Très tôt, elle s’était lancé dans une recherche effrénée des représentations de cet animal, accumulant dans sa chambre des moulages de taille toujours plus importante.
Qu’est-ce qui avait bien pu provoquer chez cette petite fille par ailleurs bien sage ce choix étrange et incongru ?
Longtemps son père s’était posé la question…
Cette collectionnite avait fini par prendre un tour aigu, laissant craindre que sa chambre ne ressemblât un jour au Grand Vivier d’Audierne, où pullulent, dans des fosses obscures, des milliers de créatures à pinces.
Peut-être cette fascination pour cet animal était elle née d’une visite, lorsqu’elle était enfant, de ces viviers aux eaux noires entre lesquels on circulait sur une allée étroite et où le père croyant être drôle se souvenait d’avoir menacé les enfants de les jeter en pâture à l’amas de bestioles qui grouillaient en contrebas.
Les adultes ne réfléchissent jamais assez des conséquences que peuvent entraîner leurs paroles sur des jeunes esprits crédules et vulnérables.
Quoi qu’il en soit, cette obsession pour ces créatures à pinces commençait à prendre une proportion inquiétante laissant planer un doute sur la santé mentale de la petite.

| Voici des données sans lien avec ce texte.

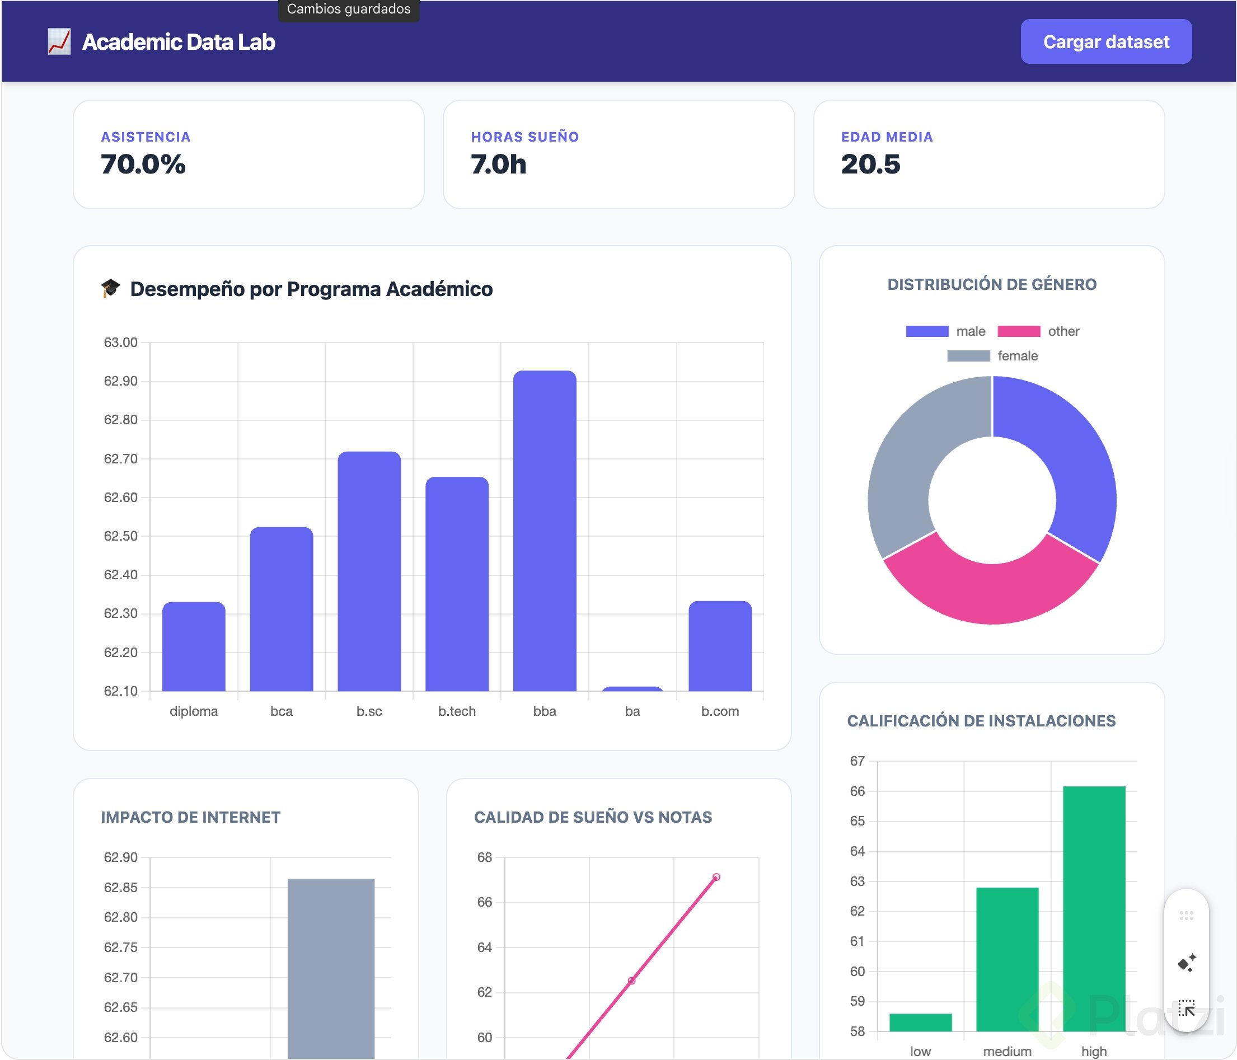Viewport: 1237px width, 1060px height.
Task: Grab the six-dot drag handle
Action: [1186, 916]
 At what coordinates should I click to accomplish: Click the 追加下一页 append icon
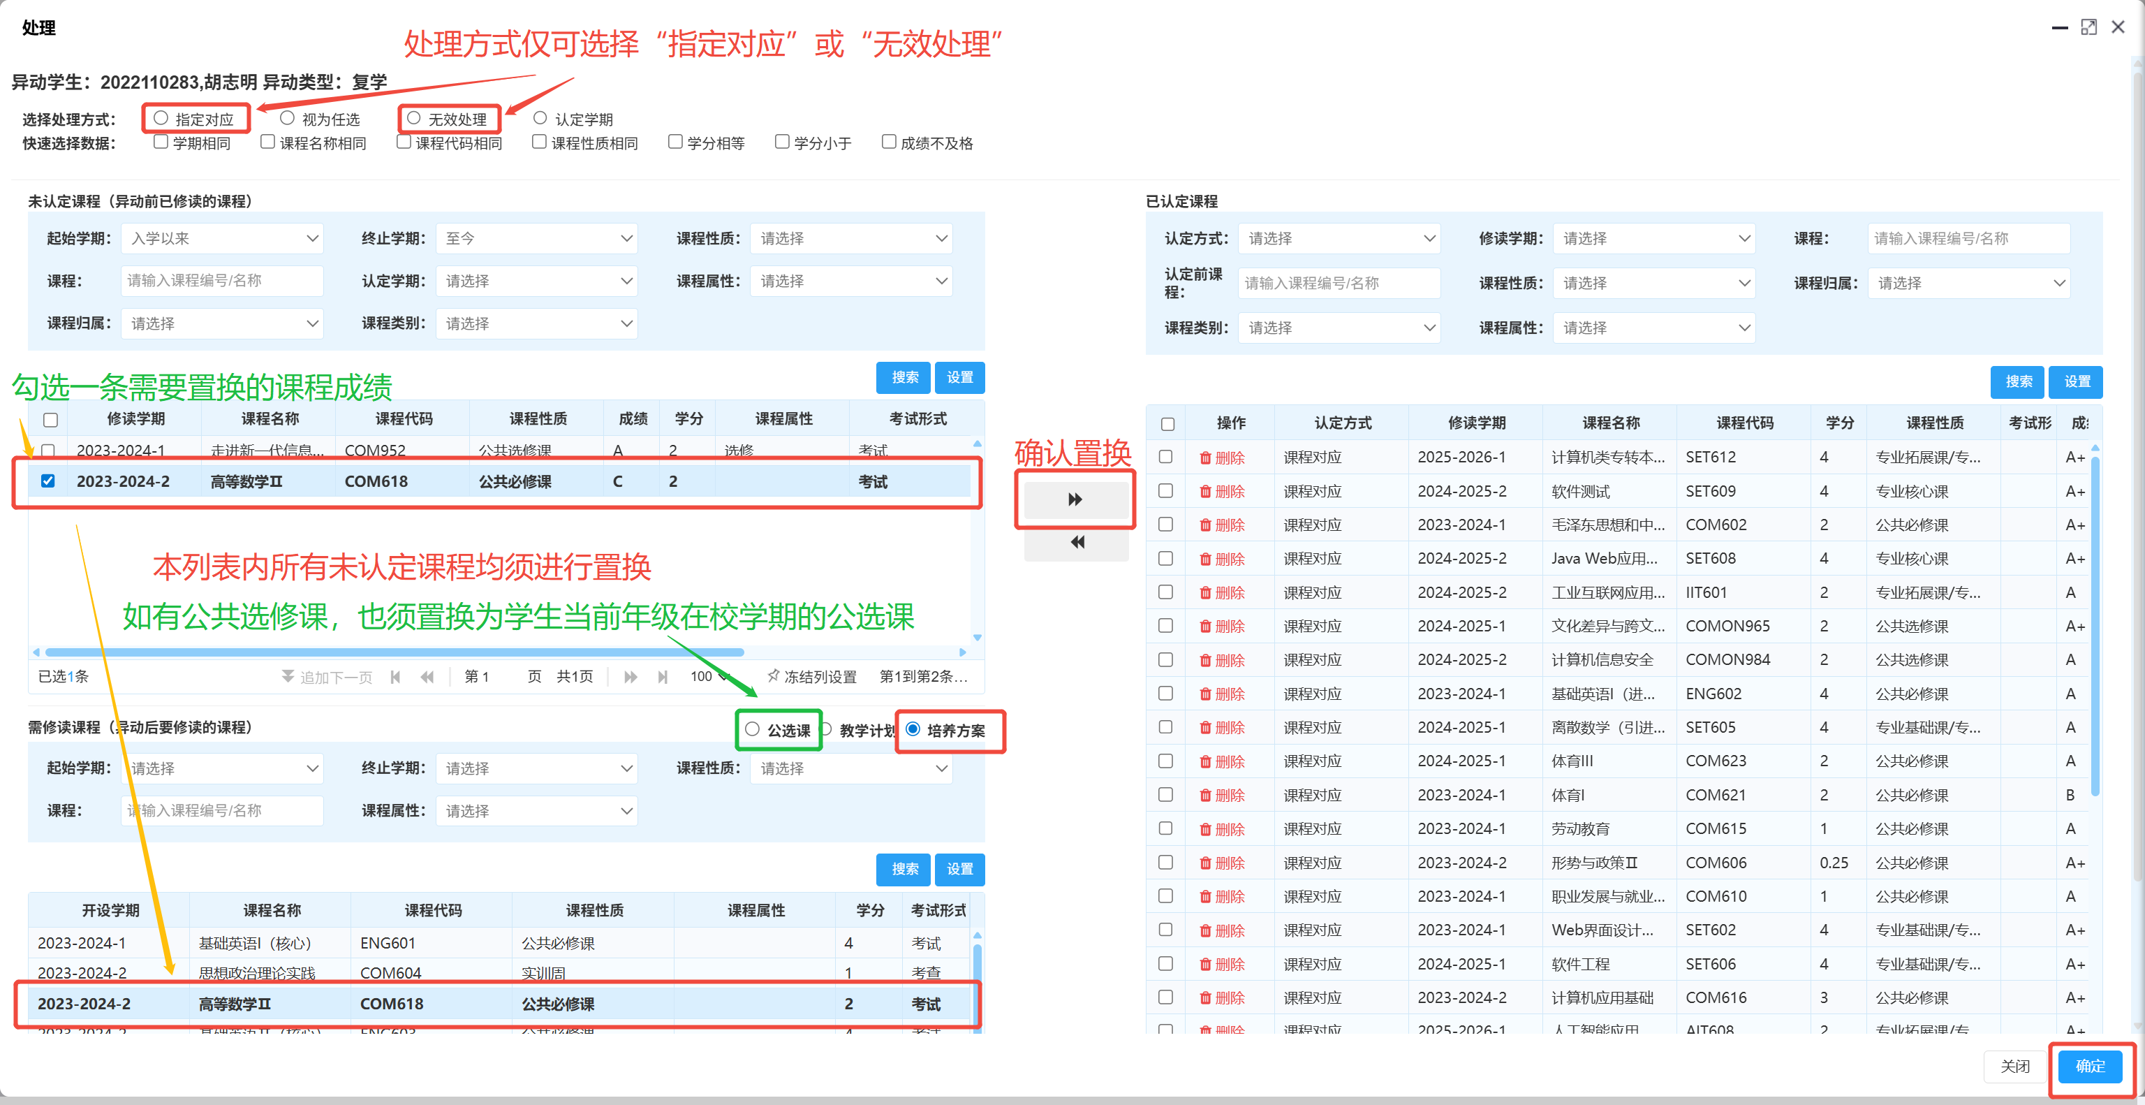coord(287,676)
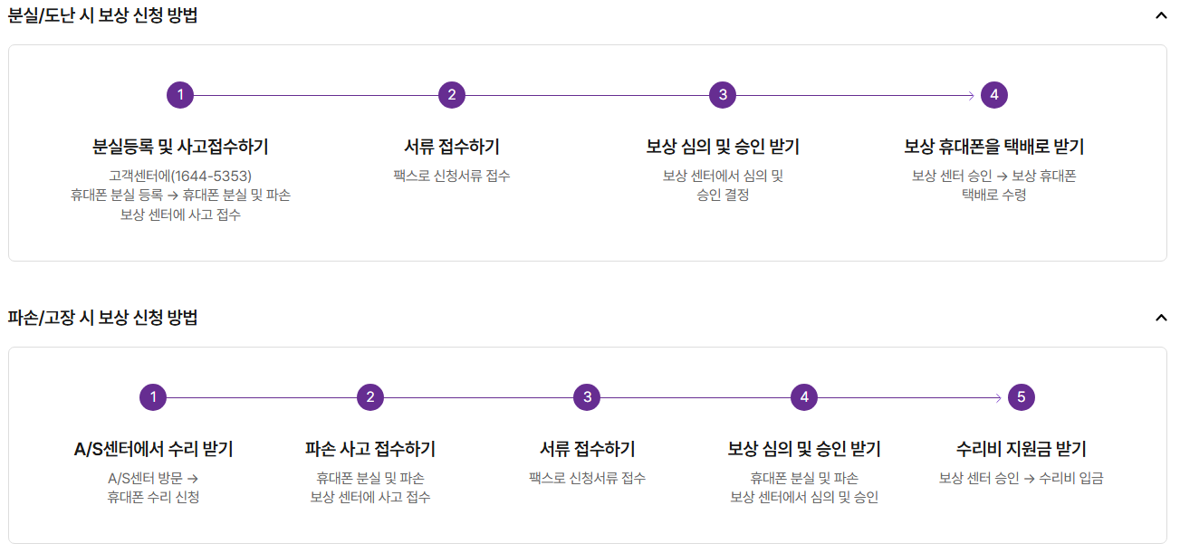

Pas un matin où elle contait à sa famille, au petit déjeuner, ses rêves de la nuit, tous plus fantastiques les uns que les autres : une fois, elle avait chevauché, sous la forme d’une Sirène, un homard placide et taciturne parmi les coraux; une autre fois, elle était elle-même homard, virevoltant gracieusement entre les rochers et les algues.
Parfois malheureusement, le rêve se transformait en un vilain cauchemar, et l’on retrouvait la petite fille dans sa chambre, en sueur et toute frissonnante de peur, venant tout juste d’échapper aux pinces monstrueuses d’un homard maléfique…
Lorsqu’elle dessinait, le thème était toujours le même, des homards, des homards et encore des homards et son père avait, un jour, été horrifié de découvrir les pages de ses Cahiers de classe, toutes couvertes de centaines d’effigies de homard, toutes identiques.
Un soir, au restaurant, elle avait été prise d’une véritable crise de larme et provoqué un énorme scandale, traitant le serveur d’assassin, après avoir vu passer un plat garni de cet animal.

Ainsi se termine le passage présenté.